Validation of a bioanalytical HPLC–UV method to quantify Α‐Bisabolol in rat plasma applied to pharmacokinetic pilot study with the drug nanoemulsion

Abstract

Abstractα‐Bisabolol (α‐BIS) is a sesquiterpene alcohol present in chamomile essential oil [Chamomilla recutita (L.) Rauschert]. Despite its numerous pharmacological effects, its pharmacokinetics remain understudied. An analytical method capable of quantifying α‐BIS in plasma is crucial to enable pharmacokinetic analysis. Presently, only one study has quantified it using mass spectrometry.
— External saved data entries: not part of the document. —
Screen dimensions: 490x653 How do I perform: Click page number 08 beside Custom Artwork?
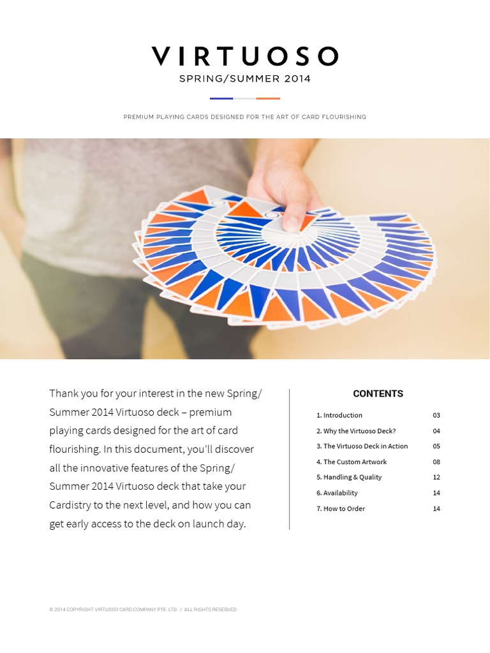[x=436, y=462]
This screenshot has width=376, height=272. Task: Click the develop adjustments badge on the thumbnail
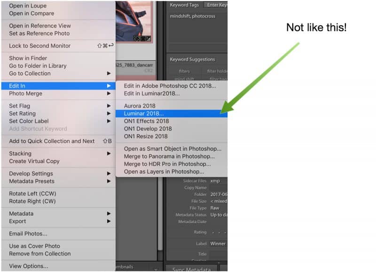pyautogui.click(x=147, y=37)
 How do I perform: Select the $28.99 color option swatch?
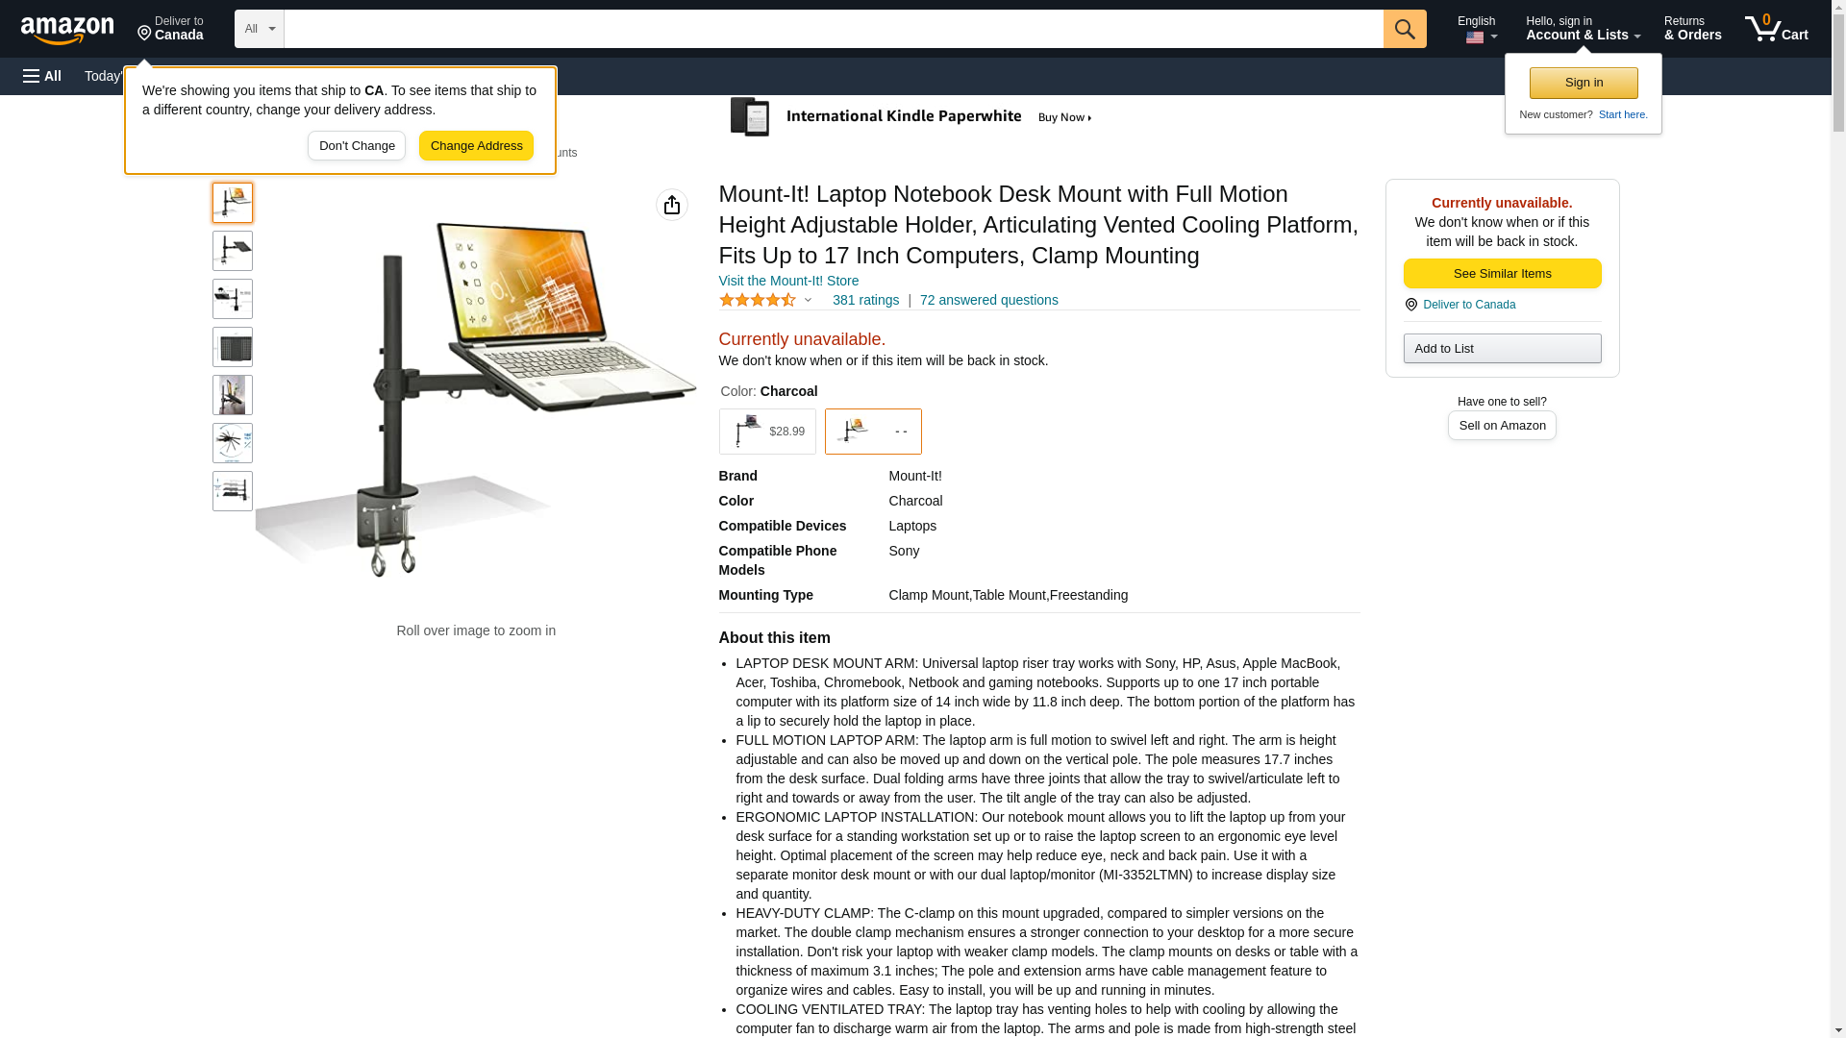tap(767, 432)
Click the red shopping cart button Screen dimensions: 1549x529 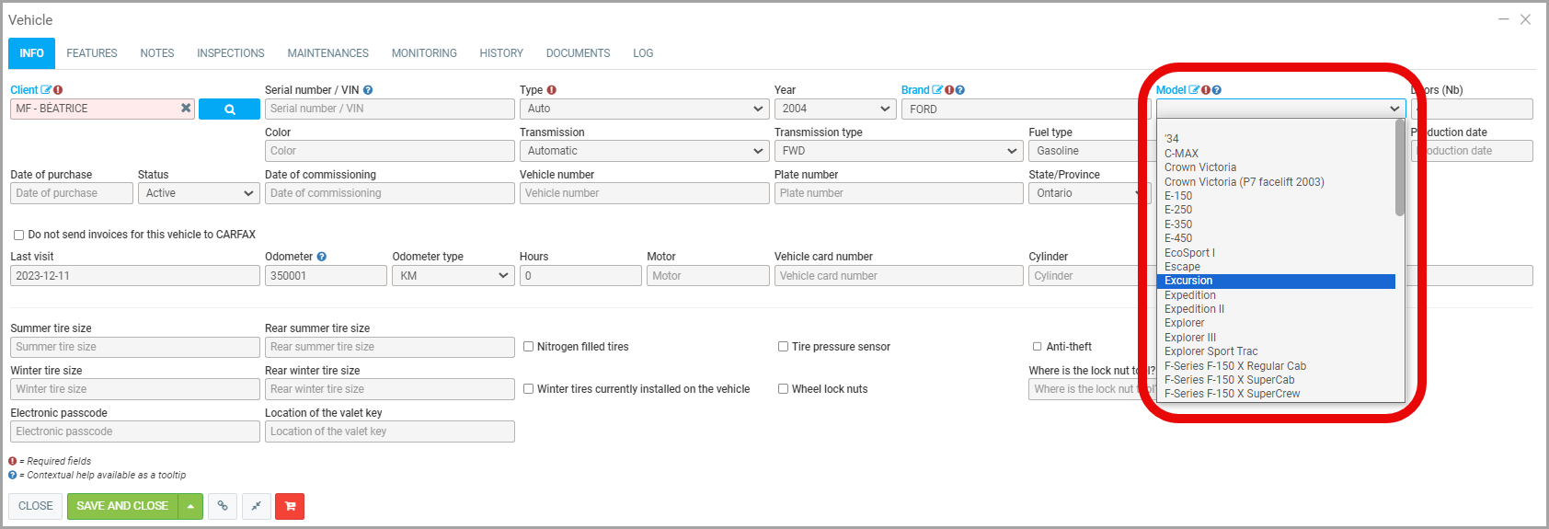coord(290,506)
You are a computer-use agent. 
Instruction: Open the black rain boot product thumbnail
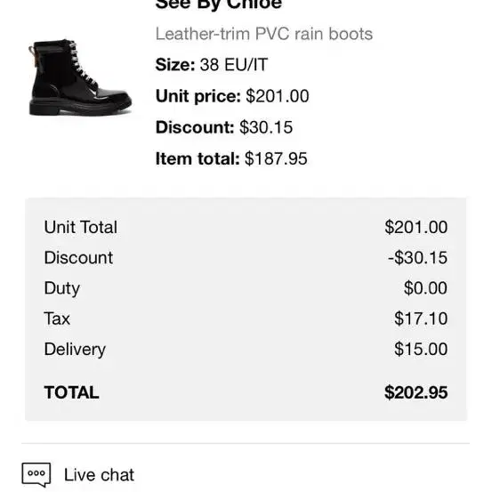tap(80, 77)
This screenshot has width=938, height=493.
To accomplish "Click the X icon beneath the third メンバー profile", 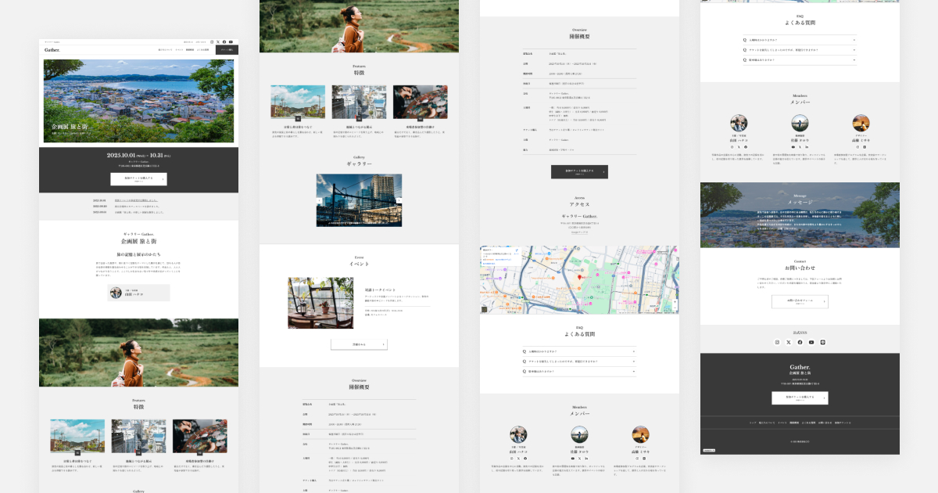I will [x=857, y=146].
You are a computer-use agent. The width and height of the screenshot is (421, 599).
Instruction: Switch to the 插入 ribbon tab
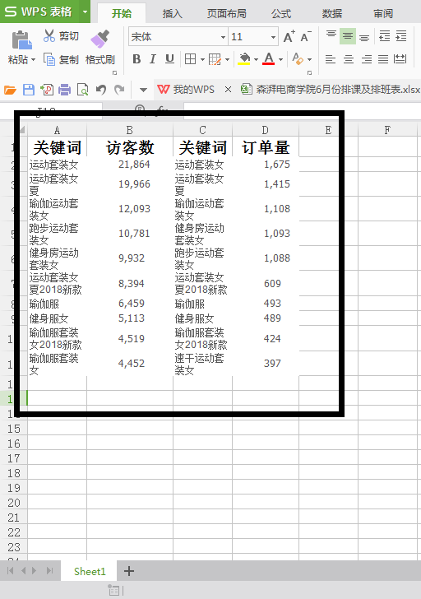[x=172, y=14]
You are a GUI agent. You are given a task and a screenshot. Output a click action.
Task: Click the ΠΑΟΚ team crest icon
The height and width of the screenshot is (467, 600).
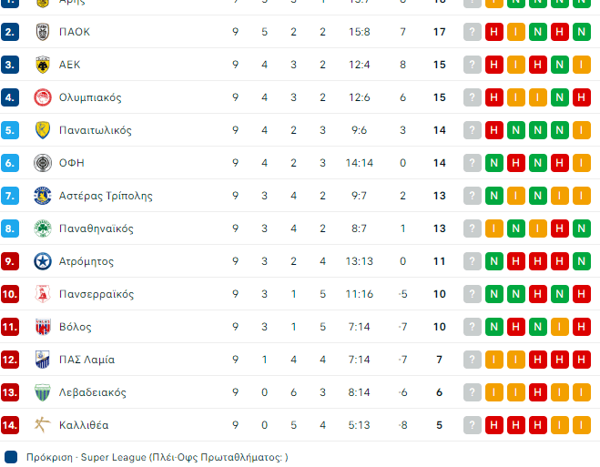42,32
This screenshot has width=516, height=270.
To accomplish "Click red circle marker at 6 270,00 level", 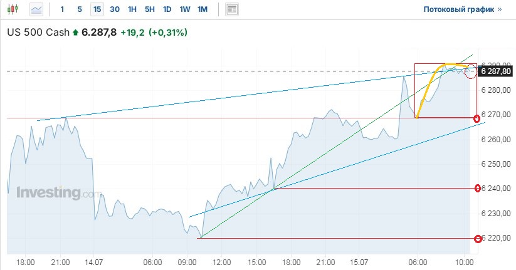I will coord(477,118).
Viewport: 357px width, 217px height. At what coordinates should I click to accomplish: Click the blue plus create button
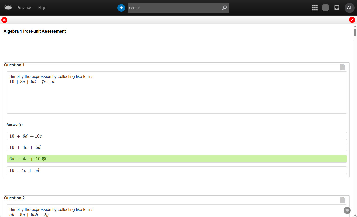tap(121, 8)
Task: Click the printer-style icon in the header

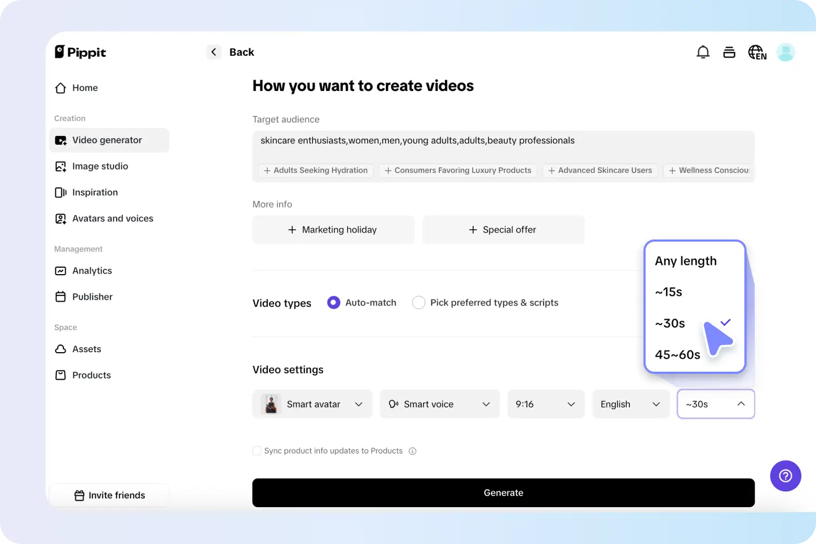Action: pyautogui.click(x=729, y=51)
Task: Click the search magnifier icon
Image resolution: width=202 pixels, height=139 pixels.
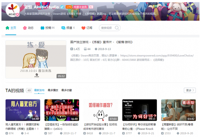Action: click(117, 28)
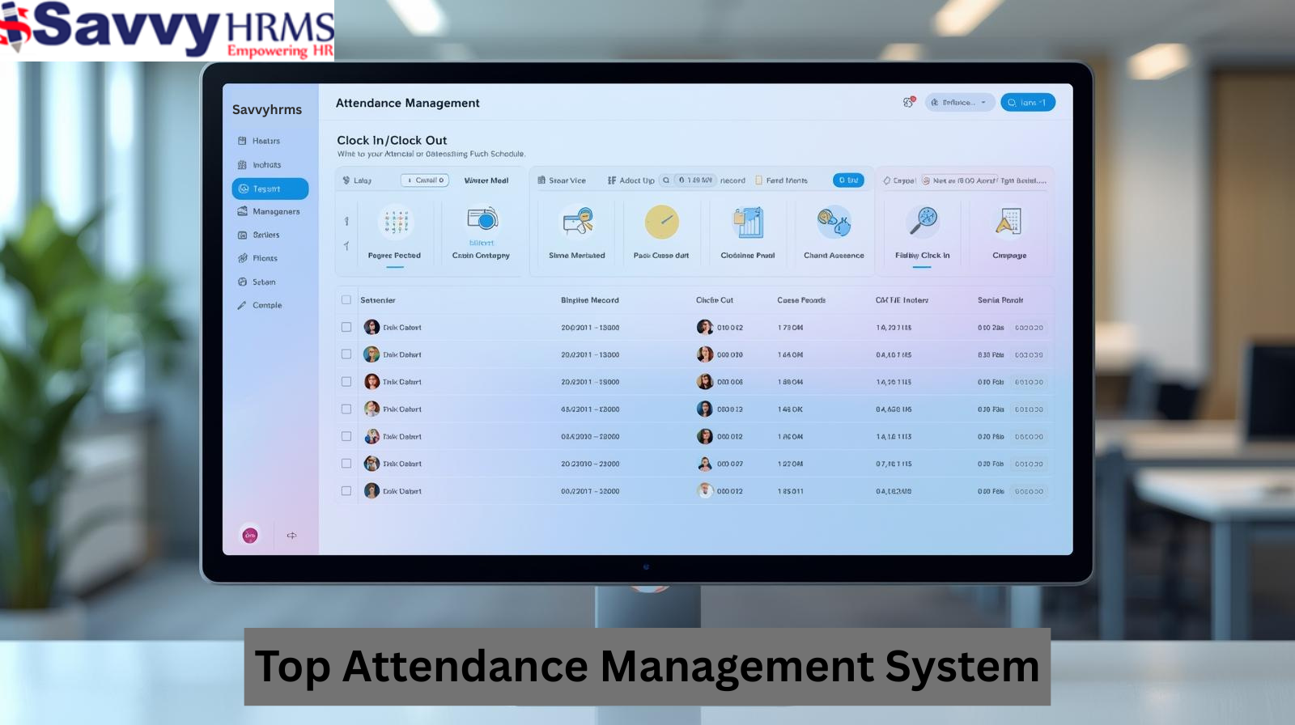Select the Sinne Mentaited icon
This screenshot has width=1295, height=725.
tap(577, 222)
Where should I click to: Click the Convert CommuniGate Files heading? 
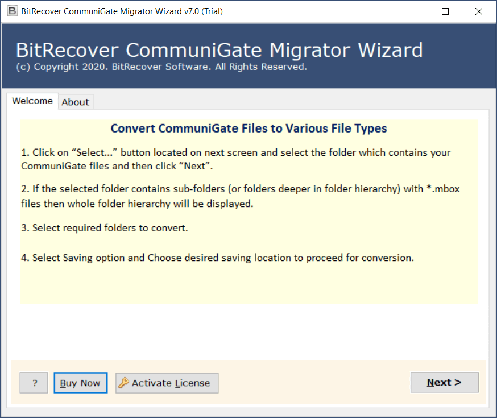coord(249,129)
Administering α‐BIS requires a nanoemulsion for intravenous injection. This study aimed to develop and validate a bioanalytical method using high‐performance liquid chromatography with an ultraviolet detector to quantify α‐BIS in rat plasma. The method employed acetonitrile and ultrapure water (80:20, v/v) as the mobile phase, with a flow rate of 1 ml/min and concentrations ranging from 465 to 29.625 μg/ml. All US Food and Drug Administration‐designated assays were successful, indicating the method's precision, accuracy, sensitivity and linearity in determining α‐BIS in rat plasma. The developed nanoemulsion, assessed through dynamic light scattering analysis, the ensemble collection of particles and polydispersity index evaluation, proved safe and effective for intravenous administration. The pharmacokinetic parameters such as volume of distribution, clearance and half‐life indicated that α‐BIS tends to persist in the body. This study provides a foundation for further research to explore α‐BIS's potential pharmaceutical applications in the future.